What is an authenticator app?
An authenticator app is a small utility that runs on your phone or computer and produces a time-based one-time password (TOTP) — a 6-digit code that rotates every 30 seconds. The code is calculated from a secret that you and the server share, so it works offline and can’t be predicted by anyone who doesn’t already have the secret.
When two-factor authentication is enabled on your PulsePass account, sign-in becomes two steps: you enter your email and password as usual, and then you enter the current code from your authenticator app. If either piece is wrong or missing, you’re not signed in.
Choosing an authenticator app
Any TOTP-compatible app works with PulsePass. The right one depends on how you want backups and device syncing to work. Here are the apps we recommend:
1Password
A password manager with built-in TOTP. Codes sync across every device signed in to your vault, and setup is a single tap from inside the 1Password app.
- Syncs across devices
- Encrypted cloud backup
- Paid subscription
Bitwarden
Free and open-source password manager. TOTP is built into paid tiers; the free tier pairs well with a dedicated authenticator app.
- Syncs across devices (paid)
- Open-source
- Self-hostable
Microsoft Authenticator
Free. Strong fit if you already use a Microsoft account, with optional encrypted cloud backup and push-notification approval for Microsoft sign-ins.
- Free
- Optional cloud backup
- iOS and Android
Google Authenticator
Free. The baseline choice — simple UI, and recent versions support cloud backup tied to your Google account.
- Free
- Cloud backup (optional)
- iOS and Android
Authy
Free. Codes sync across your phones, tablets, and desktop. Protect the account with a strong backup password — anyone with your Authy login can see your codes.
- Multi-device sync
- Desktop app
- Encrypted backups
Aegis & Raivo
Open-source, local-only authenticators. Aegis for Android, Raivo for iOS. Good pick if you prefer encrypted on-device backups over cloud sync.
- Open-source
- Local encrypted backups
- No account required
Pick one that backs up. If your phone is lost, stolen, or factory-reset, a backup is the difference between “restore and keep going” and “redo 2FA on every account you have.”
Setting up 2FA on PulsePass
- Sign in to your PulsePass account and open Security → Two-factor authentication.
- Choose Enable. PulsePass will show a QR code and a matching text key.
- In your authenticator app, add a new account and scan the QR code (or paste the key).

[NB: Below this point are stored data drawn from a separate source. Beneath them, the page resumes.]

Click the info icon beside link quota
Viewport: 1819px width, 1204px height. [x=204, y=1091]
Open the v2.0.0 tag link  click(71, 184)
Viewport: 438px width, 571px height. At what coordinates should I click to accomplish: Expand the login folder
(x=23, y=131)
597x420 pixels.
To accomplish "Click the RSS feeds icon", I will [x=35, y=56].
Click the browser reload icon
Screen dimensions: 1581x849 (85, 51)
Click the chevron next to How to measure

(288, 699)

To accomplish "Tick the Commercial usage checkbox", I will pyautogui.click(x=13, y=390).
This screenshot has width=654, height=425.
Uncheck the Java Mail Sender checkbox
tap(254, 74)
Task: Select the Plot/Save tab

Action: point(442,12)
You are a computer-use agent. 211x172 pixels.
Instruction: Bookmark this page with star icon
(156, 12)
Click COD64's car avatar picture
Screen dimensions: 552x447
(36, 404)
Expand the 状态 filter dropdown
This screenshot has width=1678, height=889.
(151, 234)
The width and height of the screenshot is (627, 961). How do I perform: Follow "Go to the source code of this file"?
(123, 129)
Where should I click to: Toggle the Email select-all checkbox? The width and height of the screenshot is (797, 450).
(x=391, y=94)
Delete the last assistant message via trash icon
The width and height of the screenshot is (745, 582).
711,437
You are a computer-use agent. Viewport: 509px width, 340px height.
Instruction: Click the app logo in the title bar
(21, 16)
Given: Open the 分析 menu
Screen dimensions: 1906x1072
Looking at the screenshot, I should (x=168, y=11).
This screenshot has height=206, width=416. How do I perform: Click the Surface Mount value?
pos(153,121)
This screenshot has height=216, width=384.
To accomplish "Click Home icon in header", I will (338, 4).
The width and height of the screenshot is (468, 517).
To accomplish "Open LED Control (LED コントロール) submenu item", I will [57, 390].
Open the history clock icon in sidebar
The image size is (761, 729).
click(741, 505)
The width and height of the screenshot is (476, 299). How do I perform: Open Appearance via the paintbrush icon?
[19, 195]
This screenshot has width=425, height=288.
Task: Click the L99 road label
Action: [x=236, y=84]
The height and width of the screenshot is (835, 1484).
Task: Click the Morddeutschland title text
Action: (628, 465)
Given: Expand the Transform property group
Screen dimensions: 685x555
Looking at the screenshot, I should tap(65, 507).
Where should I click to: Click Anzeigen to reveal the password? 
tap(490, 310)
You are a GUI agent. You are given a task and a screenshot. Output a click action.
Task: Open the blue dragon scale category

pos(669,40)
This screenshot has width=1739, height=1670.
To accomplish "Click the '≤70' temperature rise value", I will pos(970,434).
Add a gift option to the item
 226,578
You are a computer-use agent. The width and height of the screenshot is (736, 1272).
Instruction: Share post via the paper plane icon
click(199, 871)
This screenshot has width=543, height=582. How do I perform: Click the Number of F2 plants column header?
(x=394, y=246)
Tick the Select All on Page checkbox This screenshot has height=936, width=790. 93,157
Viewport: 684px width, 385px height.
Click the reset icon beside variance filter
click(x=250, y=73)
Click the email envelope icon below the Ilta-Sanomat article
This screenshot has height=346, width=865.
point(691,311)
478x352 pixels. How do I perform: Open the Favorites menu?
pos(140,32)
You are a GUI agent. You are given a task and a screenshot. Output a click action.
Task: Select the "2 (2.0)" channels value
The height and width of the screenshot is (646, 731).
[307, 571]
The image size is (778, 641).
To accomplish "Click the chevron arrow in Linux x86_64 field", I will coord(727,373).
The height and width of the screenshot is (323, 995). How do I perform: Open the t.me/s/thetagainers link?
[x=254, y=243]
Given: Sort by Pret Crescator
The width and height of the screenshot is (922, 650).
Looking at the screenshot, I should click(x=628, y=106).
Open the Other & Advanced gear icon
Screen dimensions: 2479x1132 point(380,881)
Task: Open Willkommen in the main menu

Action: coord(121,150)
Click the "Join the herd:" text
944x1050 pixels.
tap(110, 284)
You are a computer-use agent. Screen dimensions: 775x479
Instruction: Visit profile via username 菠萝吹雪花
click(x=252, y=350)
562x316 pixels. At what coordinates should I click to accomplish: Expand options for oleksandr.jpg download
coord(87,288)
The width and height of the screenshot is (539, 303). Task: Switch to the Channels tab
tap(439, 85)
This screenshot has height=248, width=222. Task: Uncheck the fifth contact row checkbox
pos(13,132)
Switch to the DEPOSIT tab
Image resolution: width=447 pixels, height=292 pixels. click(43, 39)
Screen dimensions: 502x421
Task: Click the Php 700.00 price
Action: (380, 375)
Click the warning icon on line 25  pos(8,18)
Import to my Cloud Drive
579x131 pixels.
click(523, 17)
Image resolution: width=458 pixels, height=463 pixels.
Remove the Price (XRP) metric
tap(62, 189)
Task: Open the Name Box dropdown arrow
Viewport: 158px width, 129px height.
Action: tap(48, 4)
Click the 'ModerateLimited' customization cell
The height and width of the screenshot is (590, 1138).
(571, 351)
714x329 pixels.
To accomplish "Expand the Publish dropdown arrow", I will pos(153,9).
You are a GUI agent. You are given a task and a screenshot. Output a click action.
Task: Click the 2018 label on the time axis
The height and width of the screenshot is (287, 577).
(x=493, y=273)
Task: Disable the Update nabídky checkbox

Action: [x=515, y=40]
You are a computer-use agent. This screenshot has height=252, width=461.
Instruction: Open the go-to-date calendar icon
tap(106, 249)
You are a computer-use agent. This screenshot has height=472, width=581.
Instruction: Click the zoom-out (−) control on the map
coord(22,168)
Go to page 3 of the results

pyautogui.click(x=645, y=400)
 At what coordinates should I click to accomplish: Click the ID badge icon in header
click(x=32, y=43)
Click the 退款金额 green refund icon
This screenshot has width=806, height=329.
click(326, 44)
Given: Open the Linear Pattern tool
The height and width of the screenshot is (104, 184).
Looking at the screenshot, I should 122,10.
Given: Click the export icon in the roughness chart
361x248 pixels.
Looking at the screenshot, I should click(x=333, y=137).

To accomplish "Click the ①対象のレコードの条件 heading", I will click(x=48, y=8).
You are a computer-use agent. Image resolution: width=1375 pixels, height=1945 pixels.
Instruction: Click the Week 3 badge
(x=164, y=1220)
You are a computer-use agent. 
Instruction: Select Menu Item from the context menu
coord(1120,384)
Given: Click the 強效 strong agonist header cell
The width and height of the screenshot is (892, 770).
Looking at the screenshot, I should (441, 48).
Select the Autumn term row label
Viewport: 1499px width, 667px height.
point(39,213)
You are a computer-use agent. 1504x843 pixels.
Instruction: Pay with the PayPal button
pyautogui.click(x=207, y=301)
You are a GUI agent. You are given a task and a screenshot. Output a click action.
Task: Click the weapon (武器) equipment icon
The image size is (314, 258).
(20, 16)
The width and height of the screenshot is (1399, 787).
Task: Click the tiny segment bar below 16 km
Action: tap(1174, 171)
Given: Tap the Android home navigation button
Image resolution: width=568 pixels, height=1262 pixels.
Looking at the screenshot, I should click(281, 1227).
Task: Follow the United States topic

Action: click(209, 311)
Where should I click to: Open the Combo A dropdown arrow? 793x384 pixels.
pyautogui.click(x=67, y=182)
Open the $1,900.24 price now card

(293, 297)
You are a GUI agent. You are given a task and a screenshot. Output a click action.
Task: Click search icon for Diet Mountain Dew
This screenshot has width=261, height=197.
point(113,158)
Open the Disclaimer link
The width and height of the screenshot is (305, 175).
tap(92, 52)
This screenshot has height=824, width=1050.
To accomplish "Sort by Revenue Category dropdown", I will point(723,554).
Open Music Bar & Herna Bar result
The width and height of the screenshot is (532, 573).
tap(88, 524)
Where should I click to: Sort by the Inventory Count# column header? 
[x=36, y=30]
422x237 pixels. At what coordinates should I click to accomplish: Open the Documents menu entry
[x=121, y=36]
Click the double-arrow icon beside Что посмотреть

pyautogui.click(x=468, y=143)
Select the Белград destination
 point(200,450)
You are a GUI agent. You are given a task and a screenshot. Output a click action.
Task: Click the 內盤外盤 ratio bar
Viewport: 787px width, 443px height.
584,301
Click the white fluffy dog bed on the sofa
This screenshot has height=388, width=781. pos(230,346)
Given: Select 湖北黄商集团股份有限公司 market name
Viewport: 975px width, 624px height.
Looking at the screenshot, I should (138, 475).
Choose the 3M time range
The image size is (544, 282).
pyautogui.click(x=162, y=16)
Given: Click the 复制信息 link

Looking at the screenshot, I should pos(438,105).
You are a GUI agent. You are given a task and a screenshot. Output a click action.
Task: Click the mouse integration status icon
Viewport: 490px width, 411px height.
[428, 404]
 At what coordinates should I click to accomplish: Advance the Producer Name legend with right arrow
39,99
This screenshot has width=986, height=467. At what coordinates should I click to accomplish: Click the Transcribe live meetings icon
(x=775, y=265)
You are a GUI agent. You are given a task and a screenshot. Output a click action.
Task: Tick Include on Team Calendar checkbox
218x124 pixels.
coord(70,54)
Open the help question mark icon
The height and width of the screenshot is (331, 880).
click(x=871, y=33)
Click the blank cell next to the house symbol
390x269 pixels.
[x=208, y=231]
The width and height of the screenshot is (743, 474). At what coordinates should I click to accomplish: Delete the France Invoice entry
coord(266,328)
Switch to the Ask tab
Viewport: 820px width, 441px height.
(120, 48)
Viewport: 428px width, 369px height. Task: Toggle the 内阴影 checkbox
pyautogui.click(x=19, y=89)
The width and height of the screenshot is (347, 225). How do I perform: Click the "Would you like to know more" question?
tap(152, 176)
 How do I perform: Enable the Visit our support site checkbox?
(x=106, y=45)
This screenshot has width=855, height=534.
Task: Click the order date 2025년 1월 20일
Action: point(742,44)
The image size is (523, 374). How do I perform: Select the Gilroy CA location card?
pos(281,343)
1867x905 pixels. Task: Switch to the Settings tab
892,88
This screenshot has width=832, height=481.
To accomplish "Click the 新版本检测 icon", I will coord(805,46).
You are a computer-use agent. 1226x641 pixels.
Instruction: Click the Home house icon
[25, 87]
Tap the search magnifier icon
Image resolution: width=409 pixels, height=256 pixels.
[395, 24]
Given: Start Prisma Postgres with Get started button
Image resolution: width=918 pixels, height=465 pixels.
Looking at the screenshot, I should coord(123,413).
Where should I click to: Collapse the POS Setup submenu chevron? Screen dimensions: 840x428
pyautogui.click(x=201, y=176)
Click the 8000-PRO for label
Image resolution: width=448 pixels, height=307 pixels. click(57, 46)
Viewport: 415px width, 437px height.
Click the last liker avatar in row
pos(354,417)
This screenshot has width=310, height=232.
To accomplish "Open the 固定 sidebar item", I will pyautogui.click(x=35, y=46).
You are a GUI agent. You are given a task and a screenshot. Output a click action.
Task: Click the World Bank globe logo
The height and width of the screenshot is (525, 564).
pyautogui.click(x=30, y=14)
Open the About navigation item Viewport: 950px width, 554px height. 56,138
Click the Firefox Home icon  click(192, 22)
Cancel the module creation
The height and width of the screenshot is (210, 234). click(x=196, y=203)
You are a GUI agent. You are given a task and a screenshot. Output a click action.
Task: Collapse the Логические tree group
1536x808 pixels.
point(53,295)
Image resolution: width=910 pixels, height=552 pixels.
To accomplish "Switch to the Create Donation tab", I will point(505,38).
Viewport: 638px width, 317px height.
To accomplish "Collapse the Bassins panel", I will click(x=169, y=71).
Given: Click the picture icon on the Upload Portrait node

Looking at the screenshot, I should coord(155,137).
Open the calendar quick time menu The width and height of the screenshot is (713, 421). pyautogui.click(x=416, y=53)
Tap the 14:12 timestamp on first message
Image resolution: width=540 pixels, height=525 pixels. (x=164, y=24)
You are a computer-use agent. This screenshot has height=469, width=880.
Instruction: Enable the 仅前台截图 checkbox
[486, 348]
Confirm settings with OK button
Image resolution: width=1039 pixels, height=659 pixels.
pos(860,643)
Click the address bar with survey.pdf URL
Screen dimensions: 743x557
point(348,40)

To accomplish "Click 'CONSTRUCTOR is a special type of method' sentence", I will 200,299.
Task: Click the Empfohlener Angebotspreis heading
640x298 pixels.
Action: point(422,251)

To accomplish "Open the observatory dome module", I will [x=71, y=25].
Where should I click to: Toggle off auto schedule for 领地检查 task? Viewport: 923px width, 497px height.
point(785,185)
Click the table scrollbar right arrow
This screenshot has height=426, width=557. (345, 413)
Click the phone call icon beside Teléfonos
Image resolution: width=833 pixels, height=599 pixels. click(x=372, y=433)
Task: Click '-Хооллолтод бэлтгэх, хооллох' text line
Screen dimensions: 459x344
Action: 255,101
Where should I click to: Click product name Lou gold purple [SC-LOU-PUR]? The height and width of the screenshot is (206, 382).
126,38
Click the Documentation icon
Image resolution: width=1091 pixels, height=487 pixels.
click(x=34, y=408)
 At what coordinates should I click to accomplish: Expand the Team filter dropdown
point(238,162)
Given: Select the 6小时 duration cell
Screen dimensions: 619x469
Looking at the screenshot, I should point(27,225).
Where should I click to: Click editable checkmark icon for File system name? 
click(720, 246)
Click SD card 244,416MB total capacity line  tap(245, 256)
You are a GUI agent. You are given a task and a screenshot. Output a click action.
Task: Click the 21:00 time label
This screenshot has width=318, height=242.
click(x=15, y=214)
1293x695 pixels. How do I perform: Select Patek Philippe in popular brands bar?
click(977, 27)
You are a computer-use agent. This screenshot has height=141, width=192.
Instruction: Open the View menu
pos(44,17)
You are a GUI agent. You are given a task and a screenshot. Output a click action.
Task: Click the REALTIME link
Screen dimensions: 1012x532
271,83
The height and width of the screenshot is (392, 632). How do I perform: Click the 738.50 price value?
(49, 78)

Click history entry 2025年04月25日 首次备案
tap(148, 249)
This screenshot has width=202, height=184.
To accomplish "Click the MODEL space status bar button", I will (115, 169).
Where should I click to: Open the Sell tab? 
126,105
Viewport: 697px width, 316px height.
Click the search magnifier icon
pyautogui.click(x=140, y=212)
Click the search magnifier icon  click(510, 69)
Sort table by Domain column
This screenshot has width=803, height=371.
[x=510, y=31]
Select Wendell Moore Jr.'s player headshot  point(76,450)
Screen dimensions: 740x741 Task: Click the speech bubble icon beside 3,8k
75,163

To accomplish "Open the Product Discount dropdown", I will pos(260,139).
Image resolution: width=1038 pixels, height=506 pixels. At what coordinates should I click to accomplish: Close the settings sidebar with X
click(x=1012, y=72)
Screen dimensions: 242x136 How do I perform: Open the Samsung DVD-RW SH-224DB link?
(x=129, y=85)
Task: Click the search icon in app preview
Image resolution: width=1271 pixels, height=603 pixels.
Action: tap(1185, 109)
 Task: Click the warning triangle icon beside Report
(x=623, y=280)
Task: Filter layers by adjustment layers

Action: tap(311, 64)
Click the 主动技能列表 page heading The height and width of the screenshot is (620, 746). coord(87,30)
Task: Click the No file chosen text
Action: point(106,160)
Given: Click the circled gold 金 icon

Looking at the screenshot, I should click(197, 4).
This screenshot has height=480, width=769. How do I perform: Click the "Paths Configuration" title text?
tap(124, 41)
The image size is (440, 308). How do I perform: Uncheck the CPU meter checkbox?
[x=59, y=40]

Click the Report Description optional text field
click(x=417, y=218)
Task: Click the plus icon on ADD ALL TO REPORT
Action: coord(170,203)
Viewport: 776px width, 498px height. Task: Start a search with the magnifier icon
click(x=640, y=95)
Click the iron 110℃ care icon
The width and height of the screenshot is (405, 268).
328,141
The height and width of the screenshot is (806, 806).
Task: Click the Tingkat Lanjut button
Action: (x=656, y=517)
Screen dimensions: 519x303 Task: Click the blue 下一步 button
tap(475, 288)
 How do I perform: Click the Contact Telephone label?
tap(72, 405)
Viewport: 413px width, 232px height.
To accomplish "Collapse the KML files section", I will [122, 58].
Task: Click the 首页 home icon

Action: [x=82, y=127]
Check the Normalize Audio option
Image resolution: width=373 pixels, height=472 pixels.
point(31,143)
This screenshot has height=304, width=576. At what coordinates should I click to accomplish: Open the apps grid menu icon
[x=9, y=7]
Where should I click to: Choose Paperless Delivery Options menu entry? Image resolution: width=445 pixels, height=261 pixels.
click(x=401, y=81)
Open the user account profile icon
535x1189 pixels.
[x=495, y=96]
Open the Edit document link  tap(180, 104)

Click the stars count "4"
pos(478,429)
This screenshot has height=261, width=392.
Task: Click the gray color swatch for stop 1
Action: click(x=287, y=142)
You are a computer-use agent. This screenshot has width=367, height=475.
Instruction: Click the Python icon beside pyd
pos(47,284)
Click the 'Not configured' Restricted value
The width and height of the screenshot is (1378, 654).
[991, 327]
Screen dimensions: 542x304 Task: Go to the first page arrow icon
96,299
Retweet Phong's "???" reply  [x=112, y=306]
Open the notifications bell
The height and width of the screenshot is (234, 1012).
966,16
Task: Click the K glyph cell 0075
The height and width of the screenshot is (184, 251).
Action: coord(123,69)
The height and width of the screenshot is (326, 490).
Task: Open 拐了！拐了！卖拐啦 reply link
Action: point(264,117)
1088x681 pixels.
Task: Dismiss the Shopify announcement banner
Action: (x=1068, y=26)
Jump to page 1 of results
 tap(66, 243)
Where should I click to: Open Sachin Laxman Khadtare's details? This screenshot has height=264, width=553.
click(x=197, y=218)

- Back in PulsePass, type the current 6-digit code from the app to confirm.
- PulsePass enables 2FA and shows you a batch of recovery codes. Save these somewhere safe.
From now on, every sign-in will ask for a 6-digit code after your password. On trusted computers you can check “Remember this machine” to skip the prompt for a while — PulsePass records the device so only that specific browser gets the benefit.
Recovery codes
Recovery codes are one-time-use codes you can use instead of a 6-digit code, in case you lose access to your authenticator app. PulsePass hands you a batch of ten when you first enable 2FA and shows them to you one time only.
- Save them in a password manager, print them, or write them down in a safe place.
- Each code works only once.
- You can generate a fresh batch at any time — doing so invalidates the previous batch.
- PulsePass warns you when you’re running low so you can regenerate before you’re locked out.
Don’t store recovery codes on the same device as your authenticator app. If you lose that device, you lose both your codes and your second factor at the same time.
Passkeys vs. authenticator codes
A passkey is already multi-factor on its own — it proves you have the device and that you unlocked it with biometrics or a PIN. So if you have a passkey registered, PulsePass will let you skip the authenticator-code step entirely on that device.
Running both is a good idea: passkeys give you a fast, passwordless sign-in on the devices you use every day, and an authenticator app is the reliable fallback when you’re on a borrowed computer or a device where passkeys aren’t available.